Expert puts Bay home's security to the test

By Paul Miller

In our ongoing Keeping our Homes Safe campaign, Hawke's Bay Today asked Napier Police stalwart Paul Miller to talk us through the strengths and vulnerabilities of a residential home on Napier Hill.

The location, alarm sensors and security lights got Napier Police crime prevention adviser Paul Miller's instant approval, and with the occupants of the property in tow, it was a reassuring start to the assessment.

"It's a good location in terms of your openness to the road," he says. "That's a really good feature."

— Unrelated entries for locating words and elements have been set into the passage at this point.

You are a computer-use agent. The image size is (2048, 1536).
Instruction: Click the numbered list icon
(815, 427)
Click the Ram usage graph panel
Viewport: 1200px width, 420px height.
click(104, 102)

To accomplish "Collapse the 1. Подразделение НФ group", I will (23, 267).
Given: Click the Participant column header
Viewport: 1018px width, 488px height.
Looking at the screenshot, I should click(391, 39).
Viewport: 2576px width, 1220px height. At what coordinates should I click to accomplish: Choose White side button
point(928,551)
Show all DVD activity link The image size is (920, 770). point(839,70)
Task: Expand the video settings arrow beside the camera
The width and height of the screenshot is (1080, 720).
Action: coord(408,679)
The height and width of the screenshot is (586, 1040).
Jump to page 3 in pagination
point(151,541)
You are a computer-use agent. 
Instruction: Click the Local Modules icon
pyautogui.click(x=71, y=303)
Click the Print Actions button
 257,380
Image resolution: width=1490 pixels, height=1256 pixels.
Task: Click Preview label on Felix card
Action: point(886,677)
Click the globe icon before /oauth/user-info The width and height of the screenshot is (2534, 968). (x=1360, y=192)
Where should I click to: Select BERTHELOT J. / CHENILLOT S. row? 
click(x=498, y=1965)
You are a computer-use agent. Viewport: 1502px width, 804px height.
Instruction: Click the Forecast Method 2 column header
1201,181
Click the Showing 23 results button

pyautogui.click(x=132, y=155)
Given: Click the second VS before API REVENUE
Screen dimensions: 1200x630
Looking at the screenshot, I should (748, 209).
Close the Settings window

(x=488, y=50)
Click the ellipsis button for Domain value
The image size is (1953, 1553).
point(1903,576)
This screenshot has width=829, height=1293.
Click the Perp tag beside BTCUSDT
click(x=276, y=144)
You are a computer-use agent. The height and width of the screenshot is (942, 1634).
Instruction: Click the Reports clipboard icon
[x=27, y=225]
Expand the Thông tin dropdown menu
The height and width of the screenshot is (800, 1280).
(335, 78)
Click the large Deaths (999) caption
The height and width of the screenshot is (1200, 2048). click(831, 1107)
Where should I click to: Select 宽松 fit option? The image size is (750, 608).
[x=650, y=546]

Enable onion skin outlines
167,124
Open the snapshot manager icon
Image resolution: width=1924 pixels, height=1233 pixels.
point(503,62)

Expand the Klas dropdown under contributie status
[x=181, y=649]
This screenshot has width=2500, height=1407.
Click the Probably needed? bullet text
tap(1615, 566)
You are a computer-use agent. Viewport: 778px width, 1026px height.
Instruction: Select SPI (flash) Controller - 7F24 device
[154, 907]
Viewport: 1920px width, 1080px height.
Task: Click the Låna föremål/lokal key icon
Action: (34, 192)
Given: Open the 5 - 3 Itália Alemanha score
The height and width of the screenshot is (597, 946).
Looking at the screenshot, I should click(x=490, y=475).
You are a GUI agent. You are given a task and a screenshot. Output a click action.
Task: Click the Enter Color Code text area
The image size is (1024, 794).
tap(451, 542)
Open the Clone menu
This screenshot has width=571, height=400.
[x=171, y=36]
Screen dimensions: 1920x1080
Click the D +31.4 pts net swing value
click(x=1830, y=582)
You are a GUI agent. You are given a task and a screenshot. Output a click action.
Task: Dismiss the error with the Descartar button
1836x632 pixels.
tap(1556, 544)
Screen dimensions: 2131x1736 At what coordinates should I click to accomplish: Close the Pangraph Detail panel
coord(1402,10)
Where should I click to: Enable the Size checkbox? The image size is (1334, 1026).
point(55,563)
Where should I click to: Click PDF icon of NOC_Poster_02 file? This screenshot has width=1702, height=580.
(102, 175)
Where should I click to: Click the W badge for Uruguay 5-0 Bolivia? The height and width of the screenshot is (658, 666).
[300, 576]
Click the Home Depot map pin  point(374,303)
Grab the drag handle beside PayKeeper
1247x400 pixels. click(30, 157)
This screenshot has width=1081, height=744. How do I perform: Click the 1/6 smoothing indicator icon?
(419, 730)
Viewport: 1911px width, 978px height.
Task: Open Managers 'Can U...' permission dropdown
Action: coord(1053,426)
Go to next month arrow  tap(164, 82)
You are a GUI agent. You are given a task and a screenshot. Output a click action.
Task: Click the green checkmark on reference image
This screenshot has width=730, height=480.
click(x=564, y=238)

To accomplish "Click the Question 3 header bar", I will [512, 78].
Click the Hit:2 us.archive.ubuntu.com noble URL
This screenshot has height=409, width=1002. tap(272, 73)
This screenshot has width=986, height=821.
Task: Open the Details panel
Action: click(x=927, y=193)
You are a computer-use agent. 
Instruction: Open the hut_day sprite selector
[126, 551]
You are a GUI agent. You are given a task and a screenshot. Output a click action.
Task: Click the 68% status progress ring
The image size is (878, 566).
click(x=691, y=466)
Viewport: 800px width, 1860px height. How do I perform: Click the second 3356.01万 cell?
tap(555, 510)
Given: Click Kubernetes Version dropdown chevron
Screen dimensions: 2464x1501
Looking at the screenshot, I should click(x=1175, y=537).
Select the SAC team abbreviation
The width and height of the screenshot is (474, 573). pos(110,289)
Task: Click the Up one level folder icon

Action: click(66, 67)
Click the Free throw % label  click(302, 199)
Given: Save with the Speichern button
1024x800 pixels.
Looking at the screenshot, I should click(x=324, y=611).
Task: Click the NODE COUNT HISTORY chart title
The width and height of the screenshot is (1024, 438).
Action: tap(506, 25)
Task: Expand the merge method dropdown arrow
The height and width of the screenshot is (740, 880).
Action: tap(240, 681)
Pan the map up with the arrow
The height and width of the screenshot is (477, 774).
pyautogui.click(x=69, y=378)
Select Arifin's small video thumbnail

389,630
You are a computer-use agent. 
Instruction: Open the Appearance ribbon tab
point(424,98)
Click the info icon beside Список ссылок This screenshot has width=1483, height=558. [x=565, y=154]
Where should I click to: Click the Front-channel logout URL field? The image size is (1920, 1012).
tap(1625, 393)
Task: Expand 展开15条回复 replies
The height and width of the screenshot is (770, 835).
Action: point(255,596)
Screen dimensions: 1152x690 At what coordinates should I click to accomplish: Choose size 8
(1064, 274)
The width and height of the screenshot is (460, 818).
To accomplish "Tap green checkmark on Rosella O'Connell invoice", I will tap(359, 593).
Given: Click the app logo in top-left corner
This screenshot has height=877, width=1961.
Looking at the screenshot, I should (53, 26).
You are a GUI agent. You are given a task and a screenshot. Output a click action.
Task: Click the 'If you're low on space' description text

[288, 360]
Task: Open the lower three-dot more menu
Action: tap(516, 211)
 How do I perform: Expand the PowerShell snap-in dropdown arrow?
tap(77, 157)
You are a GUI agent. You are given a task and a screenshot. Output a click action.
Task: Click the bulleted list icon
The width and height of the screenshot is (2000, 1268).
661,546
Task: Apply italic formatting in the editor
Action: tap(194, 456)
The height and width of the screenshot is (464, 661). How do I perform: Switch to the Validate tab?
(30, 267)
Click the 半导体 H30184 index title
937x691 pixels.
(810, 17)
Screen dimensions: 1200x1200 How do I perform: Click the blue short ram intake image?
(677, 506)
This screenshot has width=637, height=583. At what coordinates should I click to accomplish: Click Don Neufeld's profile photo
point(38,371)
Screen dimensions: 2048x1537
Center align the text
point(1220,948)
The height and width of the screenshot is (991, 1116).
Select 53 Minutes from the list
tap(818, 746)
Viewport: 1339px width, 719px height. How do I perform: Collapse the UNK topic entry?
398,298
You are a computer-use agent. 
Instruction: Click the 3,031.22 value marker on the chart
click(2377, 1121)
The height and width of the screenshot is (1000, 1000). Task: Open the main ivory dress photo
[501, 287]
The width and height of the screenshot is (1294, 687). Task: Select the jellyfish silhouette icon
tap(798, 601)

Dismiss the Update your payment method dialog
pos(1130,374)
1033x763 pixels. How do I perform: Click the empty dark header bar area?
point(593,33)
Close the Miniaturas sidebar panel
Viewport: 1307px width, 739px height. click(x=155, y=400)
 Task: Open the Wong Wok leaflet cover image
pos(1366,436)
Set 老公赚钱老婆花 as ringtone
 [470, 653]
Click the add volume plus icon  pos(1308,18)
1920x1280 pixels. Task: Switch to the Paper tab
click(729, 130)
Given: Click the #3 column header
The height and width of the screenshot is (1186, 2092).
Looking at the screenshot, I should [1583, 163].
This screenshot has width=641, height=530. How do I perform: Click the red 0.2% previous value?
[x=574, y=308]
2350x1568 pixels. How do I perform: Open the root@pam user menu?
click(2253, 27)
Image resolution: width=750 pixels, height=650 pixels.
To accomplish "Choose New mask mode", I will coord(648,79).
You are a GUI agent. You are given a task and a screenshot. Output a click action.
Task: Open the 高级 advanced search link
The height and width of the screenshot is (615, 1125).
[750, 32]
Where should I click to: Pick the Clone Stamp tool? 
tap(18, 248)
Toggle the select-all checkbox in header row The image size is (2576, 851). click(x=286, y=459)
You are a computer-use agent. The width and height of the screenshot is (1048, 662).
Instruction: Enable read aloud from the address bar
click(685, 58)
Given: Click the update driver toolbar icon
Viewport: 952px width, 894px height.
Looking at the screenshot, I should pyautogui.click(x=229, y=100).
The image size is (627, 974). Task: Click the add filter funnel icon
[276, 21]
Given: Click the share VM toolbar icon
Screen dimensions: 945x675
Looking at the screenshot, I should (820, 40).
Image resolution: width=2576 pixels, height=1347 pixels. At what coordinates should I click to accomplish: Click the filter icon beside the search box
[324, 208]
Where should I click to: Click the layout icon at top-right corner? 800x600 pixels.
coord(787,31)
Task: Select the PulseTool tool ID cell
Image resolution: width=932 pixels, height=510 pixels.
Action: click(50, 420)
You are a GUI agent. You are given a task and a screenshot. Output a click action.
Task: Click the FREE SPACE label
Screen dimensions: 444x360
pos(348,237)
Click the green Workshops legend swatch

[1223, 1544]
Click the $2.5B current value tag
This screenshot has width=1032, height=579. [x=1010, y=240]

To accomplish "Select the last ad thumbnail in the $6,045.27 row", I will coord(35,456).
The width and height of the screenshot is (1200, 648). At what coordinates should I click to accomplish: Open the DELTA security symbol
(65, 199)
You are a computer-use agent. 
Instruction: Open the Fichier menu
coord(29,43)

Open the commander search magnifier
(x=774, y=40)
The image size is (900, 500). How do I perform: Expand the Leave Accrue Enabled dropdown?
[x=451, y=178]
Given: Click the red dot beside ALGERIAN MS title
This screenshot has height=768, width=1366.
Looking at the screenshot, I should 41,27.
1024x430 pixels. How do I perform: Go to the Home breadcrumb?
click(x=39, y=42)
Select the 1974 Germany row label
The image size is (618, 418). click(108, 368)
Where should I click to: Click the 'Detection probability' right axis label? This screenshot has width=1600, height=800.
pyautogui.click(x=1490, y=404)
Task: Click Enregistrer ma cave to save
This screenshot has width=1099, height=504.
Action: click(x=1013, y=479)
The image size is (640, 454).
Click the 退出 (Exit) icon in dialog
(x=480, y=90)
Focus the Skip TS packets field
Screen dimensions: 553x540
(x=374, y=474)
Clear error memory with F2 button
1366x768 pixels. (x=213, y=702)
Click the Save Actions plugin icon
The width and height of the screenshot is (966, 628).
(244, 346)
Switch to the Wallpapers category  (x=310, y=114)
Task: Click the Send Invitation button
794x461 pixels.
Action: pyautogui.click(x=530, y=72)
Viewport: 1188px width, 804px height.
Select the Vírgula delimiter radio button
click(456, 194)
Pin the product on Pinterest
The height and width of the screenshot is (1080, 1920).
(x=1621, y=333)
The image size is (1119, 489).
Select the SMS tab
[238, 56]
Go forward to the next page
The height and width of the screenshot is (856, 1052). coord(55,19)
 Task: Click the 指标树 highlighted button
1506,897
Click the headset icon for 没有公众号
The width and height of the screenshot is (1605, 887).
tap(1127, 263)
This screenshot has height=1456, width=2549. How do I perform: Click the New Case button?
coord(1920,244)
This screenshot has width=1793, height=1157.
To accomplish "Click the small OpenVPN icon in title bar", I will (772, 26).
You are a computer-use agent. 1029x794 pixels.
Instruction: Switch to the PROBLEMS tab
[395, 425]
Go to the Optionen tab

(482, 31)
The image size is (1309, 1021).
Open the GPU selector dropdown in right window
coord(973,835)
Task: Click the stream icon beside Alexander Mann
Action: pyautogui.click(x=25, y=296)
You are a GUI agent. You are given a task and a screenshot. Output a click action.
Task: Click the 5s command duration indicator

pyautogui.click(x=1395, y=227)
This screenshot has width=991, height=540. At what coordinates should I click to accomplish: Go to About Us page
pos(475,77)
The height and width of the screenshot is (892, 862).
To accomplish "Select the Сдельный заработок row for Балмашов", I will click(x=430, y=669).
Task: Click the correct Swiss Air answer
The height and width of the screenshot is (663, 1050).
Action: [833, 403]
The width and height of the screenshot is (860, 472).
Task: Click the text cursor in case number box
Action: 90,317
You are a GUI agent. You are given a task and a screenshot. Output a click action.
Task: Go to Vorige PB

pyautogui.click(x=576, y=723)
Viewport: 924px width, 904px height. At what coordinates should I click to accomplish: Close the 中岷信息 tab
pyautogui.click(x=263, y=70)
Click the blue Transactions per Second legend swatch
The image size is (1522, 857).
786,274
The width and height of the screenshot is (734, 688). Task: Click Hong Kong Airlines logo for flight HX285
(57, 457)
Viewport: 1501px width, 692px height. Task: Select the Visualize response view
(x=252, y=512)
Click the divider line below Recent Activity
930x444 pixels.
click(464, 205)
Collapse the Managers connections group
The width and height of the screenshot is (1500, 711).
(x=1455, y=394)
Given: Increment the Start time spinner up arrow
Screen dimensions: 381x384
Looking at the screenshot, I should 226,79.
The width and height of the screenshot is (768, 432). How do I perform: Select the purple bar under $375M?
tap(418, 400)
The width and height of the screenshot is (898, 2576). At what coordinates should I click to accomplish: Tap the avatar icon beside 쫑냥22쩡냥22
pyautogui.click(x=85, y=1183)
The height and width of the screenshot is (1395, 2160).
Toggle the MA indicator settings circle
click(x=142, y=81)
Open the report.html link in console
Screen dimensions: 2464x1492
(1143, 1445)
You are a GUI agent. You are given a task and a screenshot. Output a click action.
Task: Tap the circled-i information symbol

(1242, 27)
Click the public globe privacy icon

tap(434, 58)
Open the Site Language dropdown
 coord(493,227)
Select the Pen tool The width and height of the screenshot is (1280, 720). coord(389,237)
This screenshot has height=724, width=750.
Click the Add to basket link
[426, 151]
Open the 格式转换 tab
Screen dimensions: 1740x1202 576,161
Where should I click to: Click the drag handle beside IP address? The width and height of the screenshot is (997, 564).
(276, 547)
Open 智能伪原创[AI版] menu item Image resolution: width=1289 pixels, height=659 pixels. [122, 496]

As part of Hawke's Bay Today's Keeping Our Homes Safe burglary awareness campaign, Mr Miller and Hawke's Bay Today teamed up to inspect a typical Hawke's Bay property's security strengths and weaknesses.

The campaign coincides with a traditional mid-year rise in burglaries and police's Operation Winter, in which officers would be making a concerted effort to put pressure on known burglars and reduce their opportunities to offend.

"They tend to prefer a house that isn't apparently alarmed," Mr Miller says. "That would be something they'd look at. If people have concerns about their property and if they can afford it, then that would be a strong recommendation. A very low percentage of houses with alarms get burgled."

Moving on, at the front door is a feature typical of many modern homes, he says. A glass panel beside a non-dead bolt door lock. Despite burglars' aversion to loud noises such as breaking glass, all it takes is to break the panel, reach in to the inside handle, and the door is open.

"Once you've broken this - you're in the house," Mr Miller says. "Builders are still building houses with those panels and I spoke to a developer about that recently and they had never considered it to be a weakness. If you wanted to get in there and [to] your property, to break that glass, that's it - you're in."

We venture around the home and come across an old fashioned sliding door and much to the occupants' relief, a forceful lifting, shaking and battering by Mr Miller doesn't pop the lock open. A tip is to put a broomstick or a piece of wood in the door's lower channel, preventing the door being slid open from the outside if the lock fails.

Some old fashioned louvre windows dotted about the house are found to be an issue because when opened, the glass panes can be easily removed. Mr Miller's advice is to simply "drop a little bit of glue onto each of the glass panes... then the only way you're going through that is by breaking it".

Similarly, tiny windows left open during the day are a major vulnerability for many homes.

"Maybe a third and sometimes a higher percentage of houses broken into are broken into through a window left open," he says.

A small gap you may think is too small for a person to squeeze through presents an easy opportunity, and as Mr Miller puts it: "You've got to remember some of these burglars are 12 or 13 years old".

Making it hard for the burglar isn't just about installing locks and alarms. Obvious and free methods which help include storing your valuables out of sight and noting serial numbers. But even serial numbers have their weaknesses.

"The downside of serial numbers these days is they're printed on the back and can be pulled off. I'd like to see these things marked with some identifying mark that's unique to you."

Scratching your initials somewhere on your television means, if stolen, the mark will go on its file and can be searched for by police. Even if you receive a replacement TV without any cost to yourself through your insurance company, it could help police charge the offender.

Finally Mr Miller arrives at a familiar sight at the back door - an old-fashioned lock and key.

"Every house had one of these in the back door at one stage," he says.

"I used to carry a set that had five keys and they used to open all those back doors."

Leaving the key in its lock on the inside goes some way to mitigating this.

His final advice is simple: Be proactive in your neighbourhood. If you see anything suspicious, call it in to police.

"It might be okay, but it could be a burglar."

How you can reduce the risk of being burgled

  • Set up or join a Neighbourhood Support Group.

  • Make sure entry and exit points from your house have effective catches and locks.

  • If you are going out or away don't leave a door key hidden outside.

  • Keep garden sheds and garages secure.

  • Install sensor lights on access paths or around main external doors.

  • Ask unannounced visitors who they are and what they want.

  • Get to know your neighbours.

  • If you're going away, ask someone to collect your mail or newspaper and make the house look occupied.

  • Mark valuable property with serial numbers and keep a record of these numbers.

  • Place 'Beware of Dog' signs on the gate or fence.

  • If you have an answer phone, don't record a message that suggests you're out or alone.

  • Don't hesitate to call police to report something out of the ordinary.